Raul Malo, Paul Deakin, Robert Reynolds, Jerry Dale McFadden, Eddie Perez
Raul Malo, Paul Deakin, Robert Reynolds, Jerry Dale McFadden, Eddie Perez
Photo (c)  Raeanne Rubenstein
The Prodigal Sons Return

MAVERICK:  Merriam- Webster Dictionary Definition; an unbranded range animal; especially, a motherless calf; an independent individual who does not go along with a group or party.

The first known Maverick was an American pioneer named Samuel A. Maverick, who achieved fame in 1867 for refusing to brand his cattle.  Later, around 1935, a Congressman named Maury Maverick also became famous for inventing the word 'gobbledegook' which means obscure and euphemistic bureaucratic language.  And where, oh where, would we be without that word?  But by far the most important Maverick of them all is unquestionably The Mavericks, an original, genre-defying Americana/country/rock band that came together in 1989 in Miami, Fl.
The talented and versatile Mavericks consists of the charismatic, Cuban-American Raul Malo as the band’s co-founder, bandleader, songwriter and lead singer; Robert Reynolds as co-founder, former bass guitarist and current additional guitarist, lead guitarist Eddie Perez, keyboardist Jerry Dale McFadden, and drummer Paul Deakin.  But don’t be deceived, because between the 5 members of the band, they can play an unknown number of instruments, if not more.

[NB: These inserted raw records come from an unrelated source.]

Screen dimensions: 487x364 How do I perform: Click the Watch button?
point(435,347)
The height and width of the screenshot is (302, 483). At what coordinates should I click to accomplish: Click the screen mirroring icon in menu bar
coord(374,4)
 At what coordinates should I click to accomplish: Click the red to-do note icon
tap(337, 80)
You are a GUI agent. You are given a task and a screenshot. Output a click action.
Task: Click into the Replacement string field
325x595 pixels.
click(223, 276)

The band achieved great success in the years they performed together, leaving many hit songs, memorable tours and awards in their wake.  Fan favorites include All You Ever Do Is Bring Me Down, What a Crying Shame, The Air That I Breathe, and O What a Thrill.  In 1996, the band also won a Grammy Award for Best Country Performance by a Duo or Group with Vocal.

The secret to this group’s success is that each member is a true artist on his chosen instrument, but it is the combining of each of those individual sounds into The Mavericks sound that makes their music great.  To phrase it another way, The Mavericks as a band is so much more than the sum of its parts!

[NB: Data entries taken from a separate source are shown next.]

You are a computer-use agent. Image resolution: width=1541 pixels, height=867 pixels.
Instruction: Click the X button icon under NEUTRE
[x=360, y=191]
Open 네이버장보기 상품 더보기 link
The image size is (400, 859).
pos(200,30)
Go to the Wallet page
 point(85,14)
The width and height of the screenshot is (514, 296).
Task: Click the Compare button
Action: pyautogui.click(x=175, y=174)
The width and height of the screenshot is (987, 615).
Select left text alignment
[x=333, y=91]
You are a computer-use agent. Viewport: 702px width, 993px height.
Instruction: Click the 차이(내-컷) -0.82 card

It seems to be law in the music world, though, that if you’re too good, you must break up. And wouldn’t you know that The Mavericks had so much “too much of a good thing” (plus, they were not getting along anymore), they did break up, with lots of bitter feelings, as rumor at the time had it.

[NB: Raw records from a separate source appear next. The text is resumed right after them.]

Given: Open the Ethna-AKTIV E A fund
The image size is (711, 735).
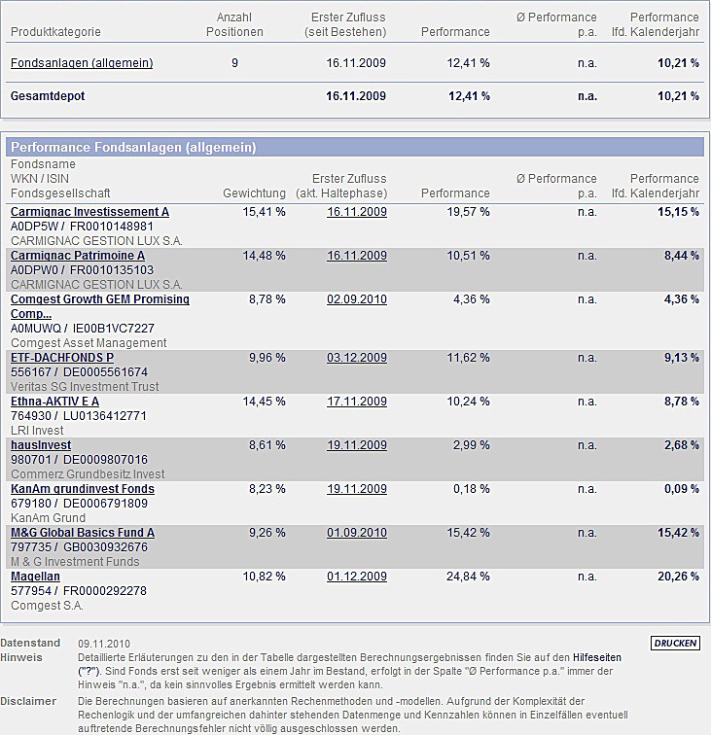Looking at the screenshot, I should (x=54, y=402).
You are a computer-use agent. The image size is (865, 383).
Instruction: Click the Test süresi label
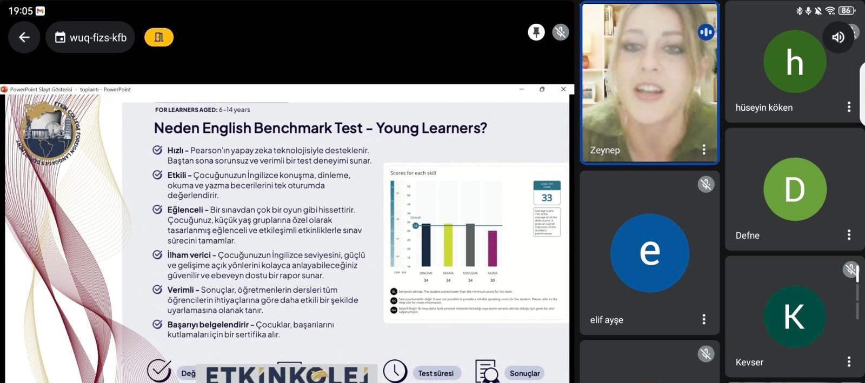[436, 373]
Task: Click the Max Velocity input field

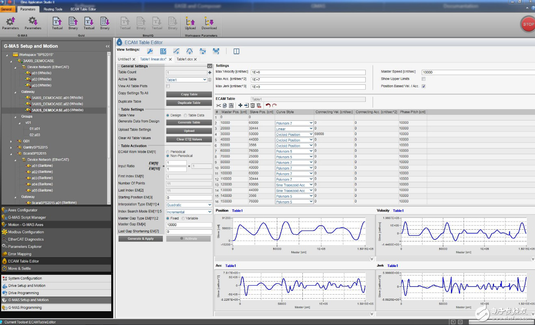Action: 308,73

After the 2004 split, each of the band members went their own way.  Lead singer Raul Malo released six solo albums.  Robert Reynolds worked at a digital company, released two solo EPs, and co-founded “supergroup” SWAG with Jerry Dale McFadden, who was working as a curator at an art museum in Chattanooga, along with Ken Coomer of Wilco, Tom Petersson of Cheap Trick and Doug PowellPaul Deakin was home raising his kids and being a master carpenter.  And Eddie Perez joined Dwight Yoakam on the road.  Still, with the exception of McFadden, all members of the band also continued to play music in various configurations, joining other bands, freelancing as musicians or recording their own projects.

Did I mention there’s yet another law in the music world iconography that says if you’ve had hit songs, sold millions of records and won Grammys and other awards, you must get back together!  So in 2012 the band announced plans for several reunion festival dates, originally planned mostly for fun.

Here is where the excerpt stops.